>>>>>
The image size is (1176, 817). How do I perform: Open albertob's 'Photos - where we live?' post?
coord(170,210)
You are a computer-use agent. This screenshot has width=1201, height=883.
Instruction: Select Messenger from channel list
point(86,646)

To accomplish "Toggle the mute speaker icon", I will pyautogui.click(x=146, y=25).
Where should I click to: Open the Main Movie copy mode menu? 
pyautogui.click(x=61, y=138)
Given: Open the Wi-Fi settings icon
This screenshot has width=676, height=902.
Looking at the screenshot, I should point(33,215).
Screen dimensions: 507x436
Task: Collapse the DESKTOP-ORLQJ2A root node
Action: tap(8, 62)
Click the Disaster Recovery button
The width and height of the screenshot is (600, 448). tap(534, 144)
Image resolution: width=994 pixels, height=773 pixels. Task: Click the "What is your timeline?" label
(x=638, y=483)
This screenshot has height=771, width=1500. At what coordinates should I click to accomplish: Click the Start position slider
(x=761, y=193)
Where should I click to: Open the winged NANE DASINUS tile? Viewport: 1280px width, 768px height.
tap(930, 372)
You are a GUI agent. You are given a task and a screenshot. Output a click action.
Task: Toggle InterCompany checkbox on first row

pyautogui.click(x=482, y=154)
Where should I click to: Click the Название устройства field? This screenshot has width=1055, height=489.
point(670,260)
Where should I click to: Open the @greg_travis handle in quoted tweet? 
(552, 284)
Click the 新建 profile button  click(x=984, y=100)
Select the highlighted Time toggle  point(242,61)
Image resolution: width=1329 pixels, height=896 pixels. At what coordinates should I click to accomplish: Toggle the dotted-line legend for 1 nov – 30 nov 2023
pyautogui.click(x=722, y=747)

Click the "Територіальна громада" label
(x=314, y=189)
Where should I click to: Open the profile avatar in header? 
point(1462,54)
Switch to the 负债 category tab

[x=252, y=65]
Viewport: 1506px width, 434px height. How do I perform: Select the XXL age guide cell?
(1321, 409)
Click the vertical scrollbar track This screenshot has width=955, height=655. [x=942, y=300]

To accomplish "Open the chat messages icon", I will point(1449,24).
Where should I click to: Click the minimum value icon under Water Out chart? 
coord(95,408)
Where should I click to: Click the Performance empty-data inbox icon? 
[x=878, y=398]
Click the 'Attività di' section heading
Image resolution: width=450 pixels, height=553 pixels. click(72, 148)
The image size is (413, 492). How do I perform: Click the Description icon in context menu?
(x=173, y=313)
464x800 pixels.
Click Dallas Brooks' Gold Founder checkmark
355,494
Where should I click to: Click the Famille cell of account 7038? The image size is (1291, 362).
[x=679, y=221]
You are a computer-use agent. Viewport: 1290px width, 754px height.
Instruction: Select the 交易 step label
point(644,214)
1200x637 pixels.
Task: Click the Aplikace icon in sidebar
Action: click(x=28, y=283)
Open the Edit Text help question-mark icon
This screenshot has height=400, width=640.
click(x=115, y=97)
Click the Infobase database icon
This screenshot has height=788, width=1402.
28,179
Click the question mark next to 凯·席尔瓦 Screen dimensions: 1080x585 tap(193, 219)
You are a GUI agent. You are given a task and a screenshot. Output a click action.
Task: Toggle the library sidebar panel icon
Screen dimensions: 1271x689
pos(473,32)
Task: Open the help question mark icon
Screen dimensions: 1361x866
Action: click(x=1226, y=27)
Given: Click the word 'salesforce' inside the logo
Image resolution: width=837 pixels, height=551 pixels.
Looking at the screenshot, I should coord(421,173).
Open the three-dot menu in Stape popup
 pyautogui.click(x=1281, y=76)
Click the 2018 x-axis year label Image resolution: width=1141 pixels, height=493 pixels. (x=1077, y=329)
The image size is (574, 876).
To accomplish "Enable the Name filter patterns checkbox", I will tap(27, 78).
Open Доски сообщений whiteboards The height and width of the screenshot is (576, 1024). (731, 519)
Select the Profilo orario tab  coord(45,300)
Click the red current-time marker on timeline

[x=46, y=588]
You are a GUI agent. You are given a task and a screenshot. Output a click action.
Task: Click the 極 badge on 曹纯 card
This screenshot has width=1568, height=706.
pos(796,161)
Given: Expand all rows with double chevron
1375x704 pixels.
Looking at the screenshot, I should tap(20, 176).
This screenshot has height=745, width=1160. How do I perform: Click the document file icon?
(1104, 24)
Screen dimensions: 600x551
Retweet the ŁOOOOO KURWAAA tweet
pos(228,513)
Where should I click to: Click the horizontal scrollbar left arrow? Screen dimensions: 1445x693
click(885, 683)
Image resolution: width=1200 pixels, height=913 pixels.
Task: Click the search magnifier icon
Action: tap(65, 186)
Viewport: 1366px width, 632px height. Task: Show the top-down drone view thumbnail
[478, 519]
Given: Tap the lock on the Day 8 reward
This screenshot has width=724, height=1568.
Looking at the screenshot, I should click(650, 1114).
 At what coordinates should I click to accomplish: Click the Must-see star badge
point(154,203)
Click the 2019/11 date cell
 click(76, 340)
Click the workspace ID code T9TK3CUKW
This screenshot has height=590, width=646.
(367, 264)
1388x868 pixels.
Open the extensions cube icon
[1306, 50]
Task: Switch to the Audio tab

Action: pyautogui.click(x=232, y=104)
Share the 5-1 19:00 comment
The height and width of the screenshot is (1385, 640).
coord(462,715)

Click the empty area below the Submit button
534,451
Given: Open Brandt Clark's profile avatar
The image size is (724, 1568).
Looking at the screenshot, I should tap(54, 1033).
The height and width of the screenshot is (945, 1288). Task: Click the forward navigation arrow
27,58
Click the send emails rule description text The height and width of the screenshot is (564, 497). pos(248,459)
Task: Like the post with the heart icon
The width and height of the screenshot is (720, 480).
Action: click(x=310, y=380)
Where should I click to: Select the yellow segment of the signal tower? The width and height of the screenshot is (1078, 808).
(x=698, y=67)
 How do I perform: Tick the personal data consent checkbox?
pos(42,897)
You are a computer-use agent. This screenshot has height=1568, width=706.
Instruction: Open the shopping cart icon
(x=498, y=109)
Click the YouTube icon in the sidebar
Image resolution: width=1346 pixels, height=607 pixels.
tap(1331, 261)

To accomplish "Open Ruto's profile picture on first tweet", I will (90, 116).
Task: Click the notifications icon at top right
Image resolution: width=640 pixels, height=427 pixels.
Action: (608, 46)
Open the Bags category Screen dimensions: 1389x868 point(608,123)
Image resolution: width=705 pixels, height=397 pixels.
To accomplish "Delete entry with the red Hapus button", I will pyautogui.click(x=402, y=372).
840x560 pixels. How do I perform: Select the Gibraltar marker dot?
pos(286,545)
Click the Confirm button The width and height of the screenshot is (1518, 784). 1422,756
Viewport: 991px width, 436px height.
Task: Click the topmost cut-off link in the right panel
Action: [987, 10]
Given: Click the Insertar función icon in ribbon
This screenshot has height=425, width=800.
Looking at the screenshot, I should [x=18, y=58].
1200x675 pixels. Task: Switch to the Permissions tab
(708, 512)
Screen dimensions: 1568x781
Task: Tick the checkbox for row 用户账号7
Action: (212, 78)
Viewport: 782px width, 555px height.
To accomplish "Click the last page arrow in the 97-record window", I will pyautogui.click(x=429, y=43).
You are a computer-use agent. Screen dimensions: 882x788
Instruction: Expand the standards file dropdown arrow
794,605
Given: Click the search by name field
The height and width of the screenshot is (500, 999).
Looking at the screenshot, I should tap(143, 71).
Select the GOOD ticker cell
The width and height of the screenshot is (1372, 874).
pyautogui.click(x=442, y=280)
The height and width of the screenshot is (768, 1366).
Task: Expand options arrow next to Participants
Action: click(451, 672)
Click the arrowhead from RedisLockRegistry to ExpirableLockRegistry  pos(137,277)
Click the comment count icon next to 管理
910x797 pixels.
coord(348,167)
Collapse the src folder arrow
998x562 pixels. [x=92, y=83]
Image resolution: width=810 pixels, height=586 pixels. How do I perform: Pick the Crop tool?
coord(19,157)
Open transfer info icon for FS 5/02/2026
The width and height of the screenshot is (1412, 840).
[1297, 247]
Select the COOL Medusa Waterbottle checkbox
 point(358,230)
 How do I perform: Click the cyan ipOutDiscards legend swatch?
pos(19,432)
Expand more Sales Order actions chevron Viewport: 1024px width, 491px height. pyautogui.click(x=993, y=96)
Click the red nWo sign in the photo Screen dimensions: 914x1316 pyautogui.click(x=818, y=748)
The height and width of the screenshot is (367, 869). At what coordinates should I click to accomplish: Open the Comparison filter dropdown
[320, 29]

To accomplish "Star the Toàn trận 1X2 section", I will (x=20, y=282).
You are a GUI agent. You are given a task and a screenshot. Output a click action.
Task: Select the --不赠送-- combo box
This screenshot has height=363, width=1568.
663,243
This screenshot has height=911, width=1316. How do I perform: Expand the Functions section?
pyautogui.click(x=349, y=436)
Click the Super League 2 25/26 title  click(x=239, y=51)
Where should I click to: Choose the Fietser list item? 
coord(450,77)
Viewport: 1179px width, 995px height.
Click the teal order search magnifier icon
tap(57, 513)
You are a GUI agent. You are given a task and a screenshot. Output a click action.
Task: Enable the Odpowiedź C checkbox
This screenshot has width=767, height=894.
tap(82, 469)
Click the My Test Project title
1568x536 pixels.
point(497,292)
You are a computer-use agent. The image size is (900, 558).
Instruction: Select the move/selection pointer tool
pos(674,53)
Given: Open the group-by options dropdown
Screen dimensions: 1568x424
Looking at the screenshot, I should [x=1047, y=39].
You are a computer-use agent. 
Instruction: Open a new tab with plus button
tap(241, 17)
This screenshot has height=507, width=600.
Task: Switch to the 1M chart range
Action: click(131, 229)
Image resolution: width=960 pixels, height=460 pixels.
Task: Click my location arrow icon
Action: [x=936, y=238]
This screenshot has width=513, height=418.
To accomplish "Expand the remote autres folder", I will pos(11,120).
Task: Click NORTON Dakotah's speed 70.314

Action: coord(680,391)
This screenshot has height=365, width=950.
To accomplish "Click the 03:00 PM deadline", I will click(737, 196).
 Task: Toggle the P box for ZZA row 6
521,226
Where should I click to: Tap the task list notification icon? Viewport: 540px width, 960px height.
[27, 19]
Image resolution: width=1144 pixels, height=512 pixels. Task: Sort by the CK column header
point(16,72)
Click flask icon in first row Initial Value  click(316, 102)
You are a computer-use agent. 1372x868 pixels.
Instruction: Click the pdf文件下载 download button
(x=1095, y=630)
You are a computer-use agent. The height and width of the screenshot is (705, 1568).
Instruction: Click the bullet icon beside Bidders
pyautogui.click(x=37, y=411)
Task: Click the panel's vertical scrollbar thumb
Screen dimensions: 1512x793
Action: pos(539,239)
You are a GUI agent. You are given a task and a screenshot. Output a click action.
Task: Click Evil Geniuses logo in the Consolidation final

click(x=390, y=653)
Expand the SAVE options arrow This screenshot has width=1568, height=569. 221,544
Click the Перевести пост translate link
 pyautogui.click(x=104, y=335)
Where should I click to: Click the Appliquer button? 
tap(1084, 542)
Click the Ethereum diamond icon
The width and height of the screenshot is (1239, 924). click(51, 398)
<<<<<
Which lines of the listing contain the word "computer"? Copy each of them.

You are a computer-use agent. This screenshot has width=1201, height=883.
You are a computer-use agent. Viewport: 1290px width, 754px height.
You are a computer-use agent. This screenshot has height=1568, width=706.
You are a computer-use agent. Screen dimensions: 882x788
You are a computer-use agent. The image size is (900, 558).
You are a computer-use agent. 
You are a computer-use agent. 1372x868 pixels.
You are a computer-use agent. The height and width of the screenshot is (705, 1568).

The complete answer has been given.